PARTS OF THE EXERCISE:
A: According to the football column, what was the score when Purdue beat Indiana State?
B: Rewrite the passage of the football column that begins at the words "So we think" and stops after "that would be.", swapping "Charlie Sheen" for "a famous actor".
C: Translate this sentence from the football column into Spanish: "He's not going to break career records or anything, but he's basically the personification of people's high expectations for Denard Robinson."

It's one thing for Michigan to beat this year's iteration of Notre Dame, of course; it's quite another for Notre Dame's opponent this week: lowly Purdue. The Boilermakers got hamblasted by Cincinnati (who was summarily hamblasted by frickin' Illinois) then squeaked by Indiana State, 20-14—yes, the same Indiana State that was a massive hamblast victim to Indiana in Week 1, 73-35.
"Hamblasted" works better if you don't try to figure out what it means, btw. It's just fun to say. Roll with it.
So we think Purdue should bring in its own CBS hero this week. Not from a procedural, though; you're not going to Cold Case your way past Notre Dame, Purdue. No, Darrell Hazell needs to amp up his players by bringing in Two And A Half Men's very own Charlie Sheen, who will extol the virtues of winning to such a degree that the Boilermakers will run out there and win 58-0. A right hamblasting, that would be.
We'll just ignore the postgame drug tests when everyone involved tests positive for cocaine, methamphetamines, tiger diuretics, spooky juice, and something known ominously as "it."
@Adam_Jacobi Which running back are you most excited about this year? Asking for a friend.— AIRBHG (@theAIRBHG) September 12, 2013
NOPE NO WAY NICE TRY.
@Adam_Jacobi what would it take for Minnesota to establish a Wisconsin like period of excellence over the rest of the B1G?— Brian Johnson (@bdj79) September 12, 2013
Um, joining the MAC and renaming it the Big Ten?
Taylor Martinez can ball. If he had the same defense that Eric Crouch and Tommie Frazier had backing them up, Nebraska would be dominating the Big Ten and he'd be mentioned in the same breath as Johnny Manziel and othr great dual-threat QBs. Yeah, his motion's funky, but Vince Young threw like Uncle Rico, and he still won a national championship.
Look at Taylor Martinez's career numbers. LOOK AT THEM. Now consider that he's still got 10+ games left in his senior season and his offense is loh-oh-oooaded. He's not going to break career records or anything, but he's basically the personification of people's high expectations for Denard Robinson.

PROVIDED INFORMATION:
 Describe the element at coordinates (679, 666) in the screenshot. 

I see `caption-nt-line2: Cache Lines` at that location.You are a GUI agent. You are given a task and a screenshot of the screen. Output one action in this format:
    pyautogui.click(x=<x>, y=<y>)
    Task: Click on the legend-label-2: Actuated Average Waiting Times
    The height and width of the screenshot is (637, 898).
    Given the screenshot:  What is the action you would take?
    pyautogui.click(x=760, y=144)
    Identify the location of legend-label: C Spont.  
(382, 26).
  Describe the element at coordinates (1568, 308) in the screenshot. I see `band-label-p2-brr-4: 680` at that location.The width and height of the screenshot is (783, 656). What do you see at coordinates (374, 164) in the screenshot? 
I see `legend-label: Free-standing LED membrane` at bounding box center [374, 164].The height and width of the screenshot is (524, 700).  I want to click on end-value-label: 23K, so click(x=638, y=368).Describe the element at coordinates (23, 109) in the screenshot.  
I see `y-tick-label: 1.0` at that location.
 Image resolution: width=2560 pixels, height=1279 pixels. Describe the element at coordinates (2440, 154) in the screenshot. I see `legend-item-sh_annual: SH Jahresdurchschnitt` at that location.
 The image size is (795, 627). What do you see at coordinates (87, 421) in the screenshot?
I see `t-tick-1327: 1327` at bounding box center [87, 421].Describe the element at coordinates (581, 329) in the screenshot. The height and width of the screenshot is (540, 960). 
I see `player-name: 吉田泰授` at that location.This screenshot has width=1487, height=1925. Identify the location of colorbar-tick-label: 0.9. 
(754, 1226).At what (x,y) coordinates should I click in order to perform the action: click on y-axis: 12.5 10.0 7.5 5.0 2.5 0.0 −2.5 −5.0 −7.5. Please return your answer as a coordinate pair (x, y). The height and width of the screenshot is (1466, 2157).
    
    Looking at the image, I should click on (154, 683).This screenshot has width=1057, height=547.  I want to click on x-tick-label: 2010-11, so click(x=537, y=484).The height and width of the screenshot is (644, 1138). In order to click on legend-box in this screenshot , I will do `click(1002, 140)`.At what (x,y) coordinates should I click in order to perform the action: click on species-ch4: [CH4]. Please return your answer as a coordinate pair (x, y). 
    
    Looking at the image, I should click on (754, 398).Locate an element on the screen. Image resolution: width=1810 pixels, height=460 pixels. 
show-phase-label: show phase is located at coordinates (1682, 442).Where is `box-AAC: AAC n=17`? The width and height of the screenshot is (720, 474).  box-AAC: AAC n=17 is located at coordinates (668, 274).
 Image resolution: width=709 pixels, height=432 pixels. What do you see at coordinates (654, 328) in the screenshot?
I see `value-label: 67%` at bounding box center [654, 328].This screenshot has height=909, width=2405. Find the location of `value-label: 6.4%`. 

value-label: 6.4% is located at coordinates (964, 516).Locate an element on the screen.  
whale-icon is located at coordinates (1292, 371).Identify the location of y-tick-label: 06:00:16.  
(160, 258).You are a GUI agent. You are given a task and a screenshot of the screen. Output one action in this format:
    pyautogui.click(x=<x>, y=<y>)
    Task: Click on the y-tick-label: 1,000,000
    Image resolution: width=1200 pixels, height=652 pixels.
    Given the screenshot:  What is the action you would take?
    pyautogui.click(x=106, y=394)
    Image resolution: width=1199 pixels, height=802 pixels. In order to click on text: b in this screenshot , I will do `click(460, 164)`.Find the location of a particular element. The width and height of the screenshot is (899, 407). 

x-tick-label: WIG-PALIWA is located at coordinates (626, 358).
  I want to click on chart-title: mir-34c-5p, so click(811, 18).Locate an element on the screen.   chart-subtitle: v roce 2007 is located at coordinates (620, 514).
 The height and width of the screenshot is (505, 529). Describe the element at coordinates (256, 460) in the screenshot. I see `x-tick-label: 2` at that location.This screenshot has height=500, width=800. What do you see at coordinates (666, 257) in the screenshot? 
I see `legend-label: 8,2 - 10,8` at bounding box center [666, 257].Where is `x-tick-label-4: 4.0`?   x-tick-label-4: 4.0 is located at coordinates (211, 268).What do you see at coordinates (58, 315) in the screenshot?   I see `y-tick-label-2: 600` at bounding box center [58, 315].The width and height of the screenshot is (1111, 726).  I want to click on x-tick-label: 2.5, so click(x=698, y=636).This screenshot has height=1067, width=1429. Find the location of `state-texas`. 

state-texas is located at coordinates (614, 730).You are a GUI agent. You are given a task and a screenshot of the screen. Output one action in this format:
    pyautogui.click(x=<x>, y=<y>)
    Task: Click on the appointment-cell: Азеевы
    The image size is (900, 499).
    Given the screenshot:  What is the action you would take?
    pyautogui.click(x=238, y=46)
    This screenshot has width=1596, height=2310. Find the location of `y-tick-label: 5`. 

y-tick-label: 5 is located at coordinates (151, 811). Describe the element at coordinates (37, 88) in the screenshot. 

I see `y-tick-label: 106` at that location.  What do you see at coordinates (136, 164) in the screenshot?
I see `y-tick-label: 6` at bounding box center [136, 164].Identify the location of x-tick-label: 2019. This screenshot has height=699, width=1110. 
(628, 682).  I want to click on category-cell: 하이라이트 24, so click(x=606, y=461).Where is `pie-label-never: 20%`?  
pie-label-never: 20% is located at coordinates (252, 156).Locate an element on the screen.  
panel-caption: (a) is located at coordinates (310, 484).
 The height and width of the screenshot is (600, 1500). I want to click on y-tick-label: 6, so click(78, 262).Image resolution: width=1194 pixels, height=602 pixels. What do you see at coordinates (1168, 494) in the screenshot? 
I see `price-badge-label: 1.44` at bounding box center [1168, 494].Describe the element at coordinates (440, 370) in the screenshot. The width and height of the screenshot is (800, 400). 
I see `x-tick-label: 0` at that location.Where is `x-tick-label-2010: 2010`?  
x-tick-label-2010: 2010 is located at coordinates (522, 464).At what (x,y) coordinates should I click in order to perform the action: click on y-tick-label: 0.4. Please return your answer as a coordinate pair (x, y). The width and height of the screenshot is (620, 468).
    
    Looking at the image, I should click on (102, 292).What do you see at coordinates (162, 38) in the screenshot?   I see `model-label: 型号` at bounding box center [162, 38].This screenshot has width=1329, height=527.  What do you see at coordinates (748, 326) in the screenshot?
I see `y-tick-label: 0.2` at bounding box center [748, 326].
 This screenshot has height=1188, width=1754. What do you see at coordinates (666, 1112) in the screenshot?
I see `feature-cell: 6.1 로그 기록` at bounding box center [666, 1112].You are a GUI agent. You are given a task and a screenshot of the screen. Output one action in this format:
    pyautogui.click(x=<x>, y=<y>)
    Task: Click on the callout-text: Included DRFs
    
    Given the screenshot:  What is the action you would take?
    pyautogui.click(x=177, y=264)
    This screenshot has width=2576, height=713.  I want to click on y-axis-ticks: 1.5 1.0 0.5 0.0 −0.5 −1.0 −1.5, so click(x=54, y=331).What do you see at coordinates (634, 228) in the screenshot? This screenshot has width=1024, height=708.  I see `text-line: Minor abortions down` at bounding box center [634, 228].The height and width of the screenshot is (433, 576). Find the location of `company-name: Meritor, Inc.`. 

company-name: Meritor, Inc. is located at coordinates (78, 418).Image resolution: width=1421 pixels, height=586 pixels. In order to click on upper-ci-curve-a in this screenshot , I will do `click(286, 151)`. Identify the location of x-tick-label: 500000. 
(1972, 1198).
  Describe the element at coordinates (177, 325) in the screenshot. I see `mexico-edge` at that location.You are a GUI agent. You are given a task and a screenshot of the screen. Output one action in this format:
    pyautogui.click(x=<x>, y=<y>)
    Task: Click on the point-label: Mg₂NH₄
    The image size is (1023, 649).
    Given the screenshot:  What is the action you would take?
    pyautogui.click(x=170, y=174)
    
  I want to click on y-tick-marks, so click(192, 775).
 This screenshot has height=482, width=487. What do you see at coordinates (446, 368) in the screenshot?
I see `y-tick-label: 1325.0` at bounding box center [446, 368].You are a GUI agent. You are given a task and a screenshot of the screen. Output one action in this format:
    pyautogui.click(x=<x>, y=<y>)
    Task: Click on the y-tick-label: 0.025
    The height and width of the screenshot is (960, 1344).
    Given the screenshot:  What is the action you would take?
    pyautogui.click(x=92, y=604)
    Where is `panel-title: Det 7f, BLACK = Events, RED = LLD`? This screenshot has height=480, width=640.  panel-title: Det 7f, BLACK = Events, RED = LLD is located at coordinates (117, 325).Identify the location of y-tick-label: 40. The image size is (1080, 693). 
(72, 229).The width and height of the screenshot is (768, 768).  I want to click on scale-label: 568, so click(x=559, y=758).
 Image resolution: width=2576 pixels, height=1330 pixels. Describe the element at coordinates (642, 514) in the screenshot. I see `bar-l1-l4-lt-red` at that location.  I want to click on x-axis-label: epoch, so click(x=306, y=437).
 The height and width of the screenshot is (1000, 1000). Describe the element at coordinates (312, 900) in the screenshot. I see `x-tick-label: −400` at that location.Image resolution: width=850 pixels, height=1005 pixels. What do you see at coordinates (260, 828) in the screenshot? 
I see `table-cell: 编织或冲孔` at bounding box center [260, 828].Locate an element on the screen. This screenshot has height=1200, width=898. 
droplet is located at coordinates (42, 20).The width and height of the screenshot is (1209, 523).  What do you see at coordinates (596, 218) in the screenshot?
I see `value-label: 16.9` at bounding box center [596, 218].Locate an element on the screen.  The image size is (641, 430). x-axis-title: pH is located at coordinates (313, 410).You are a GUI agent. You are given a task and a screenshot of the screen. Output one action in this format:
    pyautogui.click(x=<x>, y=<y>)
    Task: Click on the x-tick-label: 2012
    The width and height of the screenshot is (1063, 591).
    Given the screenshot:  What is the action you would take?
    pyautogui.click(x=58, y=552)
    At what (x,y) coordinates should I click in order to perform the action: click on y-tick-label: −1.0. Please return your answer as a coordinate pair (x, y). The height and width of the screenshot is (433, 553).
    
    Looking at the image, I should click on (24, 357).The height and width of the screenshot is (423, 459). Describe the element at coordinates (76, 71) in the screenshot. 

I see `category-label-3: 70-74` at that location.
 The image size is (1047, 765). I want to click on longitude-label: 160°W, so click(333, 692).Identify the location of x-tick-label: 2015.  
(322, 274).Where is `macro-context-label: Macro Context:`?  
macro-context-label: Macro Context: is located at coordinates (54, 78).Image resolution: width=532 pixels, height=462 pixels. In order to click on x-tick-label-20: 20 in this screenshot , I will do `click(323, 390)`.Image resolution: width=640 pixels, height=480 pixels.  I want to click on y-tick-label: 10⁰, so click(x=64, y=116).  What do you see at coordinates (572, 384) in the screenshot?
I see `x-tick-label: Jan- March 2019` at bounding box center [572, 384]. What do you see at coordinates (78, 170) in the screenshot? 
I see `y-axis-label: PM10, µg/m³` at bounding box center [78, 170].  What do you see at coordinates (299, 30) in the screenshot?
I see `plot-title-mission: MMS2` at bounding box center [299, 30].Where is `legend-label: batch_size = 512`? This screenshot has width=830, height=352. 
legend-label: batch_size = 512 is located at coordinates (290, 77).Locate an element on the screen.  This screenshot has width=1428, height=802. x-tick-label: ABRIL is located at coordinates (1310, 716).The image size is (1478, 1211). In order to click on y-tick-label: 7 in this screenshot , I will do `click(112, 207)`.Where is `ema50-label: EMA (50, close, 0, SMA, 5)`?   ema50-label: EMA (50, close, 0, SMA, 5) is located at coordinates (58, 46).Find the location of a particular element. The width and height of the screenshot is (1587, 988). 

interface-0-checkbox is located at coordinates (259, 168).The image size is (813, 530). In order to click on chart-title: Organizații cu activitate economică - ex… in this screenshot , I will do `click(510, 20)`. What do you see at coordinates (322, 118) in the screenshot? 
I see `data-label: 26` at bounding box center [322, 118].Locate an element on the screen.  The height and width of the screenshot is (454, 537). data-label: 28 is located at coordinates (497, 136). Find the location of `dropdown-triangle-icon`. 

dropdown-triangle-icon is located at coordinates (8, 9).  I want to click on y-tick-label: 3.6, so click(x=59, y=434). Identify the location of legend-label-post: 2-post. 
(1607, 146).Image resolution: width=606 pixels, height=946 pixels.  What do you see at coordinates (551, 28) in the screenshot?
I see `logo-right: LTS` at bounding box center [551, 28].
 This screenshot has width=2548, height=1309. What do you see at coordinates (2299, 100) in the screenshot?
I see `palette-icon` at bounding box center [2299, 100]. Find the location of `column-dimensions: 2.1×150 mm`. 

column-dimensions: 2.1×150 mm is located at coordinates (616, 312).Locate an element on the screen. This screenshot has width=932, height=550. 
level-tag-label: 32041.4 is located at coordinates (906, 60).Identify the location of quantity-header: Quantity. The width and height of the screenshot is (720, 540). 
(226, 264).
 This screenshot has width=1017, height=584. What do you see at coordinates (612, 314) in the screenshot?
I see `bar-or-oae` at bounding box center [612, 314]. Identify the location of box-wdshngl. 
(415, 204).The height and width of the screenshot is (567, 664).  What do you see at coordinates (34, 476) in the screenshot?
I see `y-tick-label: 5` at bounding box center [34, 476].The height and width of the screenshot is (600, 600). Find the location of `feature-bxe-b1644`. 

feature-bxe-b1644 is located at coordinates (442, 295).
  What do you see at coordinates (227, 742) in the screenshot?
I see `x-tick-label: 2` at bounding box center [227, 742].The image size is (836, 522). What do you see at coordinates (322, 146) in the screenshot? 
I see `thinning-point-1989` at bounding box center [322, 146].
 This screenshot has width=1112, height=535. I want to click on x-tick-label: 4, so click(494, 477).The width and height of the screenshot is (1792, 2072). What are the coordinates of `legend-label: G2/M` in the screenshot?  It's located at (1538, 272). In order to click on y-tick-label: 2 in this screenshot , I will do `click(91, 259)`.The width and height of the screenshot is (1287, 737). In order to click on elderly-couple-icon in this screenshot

EXERCISE ANSWERS:
A: Purdue beat Indiana State 20-14.

B:
So we think Purdue should bring in its own CBS hero this week. Not from a procedural, though; you're not going to Cold Case your way past Notre Dame, Purdue. No, Darrell Hazell needs to amp up his players by bringing in Two And A Half Men's very own a famous actor, who will extol the virtues of winning to such a degree that the Boilermakers will run out there and win 58-0. A right hamblasting, that would be.

C: No va a batir récords de carrera ni nada por el estilo, pero es básicamente la personificación de las altas expectativas de la gente respecto a Denard Robinson.